Why is this the name of our Blog? Simply because these are the steps that every individual or company should follow concerning their Intellectual Property (IP) no matter what type of IP they own. In fact, there really is no point to having IP if all these steps are not followed.

My next three Blog entries will discuss each step in greater detail with today being about "CONTROL".

Companies:

It behooves you to have an IP agreement in place with all your employees or at the very least those involved in marketing and product development. The agreement should in no uncertain terms make it clear that the company owns all intellectual property developed by the employee on company time, using company assists, and/or that relating to the company's area of business. Often, the IP agreement is made part of the employment contract.
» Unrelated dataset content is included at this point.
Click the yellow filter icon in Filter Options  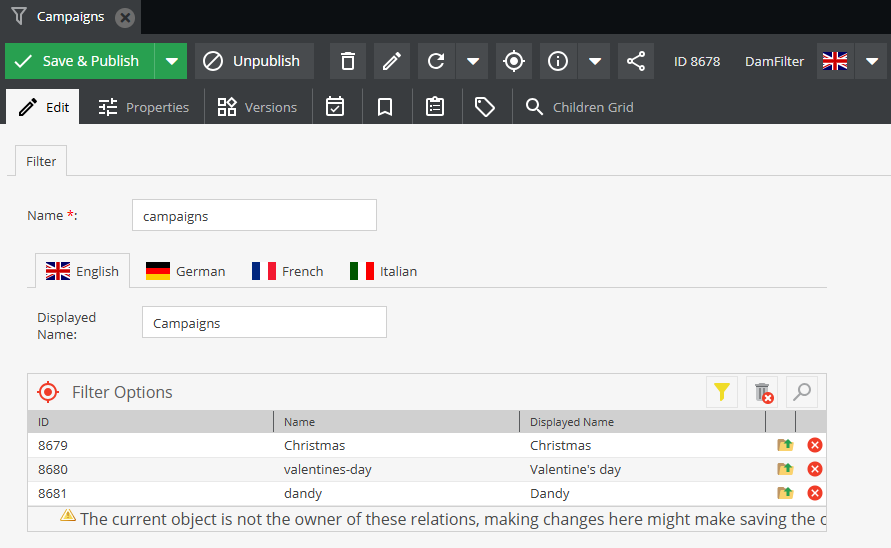(x=721, y=392)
Further, companies should have a written and enforced trade secrets policy. Trade secrets are information developed by a business that is not readily or easily available to those outside the business. Trade secrets can include things such as customer lists and other proprietary information that if obtained by a competitor would potentially hurt your competitive position in the marketplace. If an employee leaves your company for a competitor and takes trade secret information with him, you can sue the former employee and competitor to return the information and enjoin them from making use of it . However, in order to be successful the trade secret information must be treated and handled properly by the company and its employees. For example, only those employees with a need to know should have access to any particular piece of sensitive information. Further, any information that is intended as a trade secret should be appropriately marked. By having a written policy and procedures to see that the policy is enforced, a company's chances of prevailing in a trade secrets dispute are greatly enhanced.

Individuals:

Much too often we have clients come into our office that want to patent their invention, but they are no longer able to legally do so. I have had clients come close to begging for me to draft and file a patent application for them. The primary reason that they cannot receive a patent is that they have either been using the invention in public for more than a year in an uncontrolled manner or they have offered the invention to sale to someone more than a year prior to coming to me. Incidently, when it comes to most foreign patent rights, you don't even have one year. Rather, the bar to filing an application occurs immediantly once you disclose an invention to the public!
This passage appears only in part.